INSTRUCTIONS FOR THE TASK:
From the first line of the records down to the one that holds "You are a computer-use", transcribe each line exactly and add nothing.

AVAILABLE RECORDS:

--- --- ---

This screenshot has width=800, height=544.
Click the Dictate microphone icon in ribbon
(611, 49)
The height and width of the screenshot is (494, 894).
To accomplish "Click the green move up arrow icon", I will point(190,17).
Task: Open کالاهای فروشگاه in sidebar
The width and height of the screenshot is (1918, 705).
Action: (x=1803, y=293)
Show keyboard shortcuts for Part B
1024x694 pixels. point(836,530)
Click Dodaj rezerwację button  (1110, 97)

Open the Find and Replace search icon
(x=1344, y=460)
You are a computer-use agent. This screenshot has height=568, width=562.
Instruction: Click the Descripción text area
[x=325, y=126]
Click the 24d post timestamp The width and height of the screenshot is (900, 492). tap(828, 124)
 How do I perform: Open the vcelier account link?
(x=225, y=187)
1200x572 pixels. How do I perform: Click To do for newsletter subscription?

--- --- ---

RESPONSE:
This screenshot has width=800, height=544.
Click the Dictate microphone icon in ribbon
(611, 49)
The height and width of the screenshot is (494, 894).
To accomplish "Click the green move up arrow icon", I will point(190,17).
Task: Open کالاهای فروشگاه in sidebar
The width and height of the screenshot is (1918, 705).
Action: (x=1803, y=293)
Show keyboard shortcuts for Part B
1024x694 pixels. point(836,530)
Click Dodaj rezerwację button  (1110, 97)

Open the Find and Replace search icon
(x=1344, y=460)
You are a computer-use agent. This screenshot has height=568, width=562.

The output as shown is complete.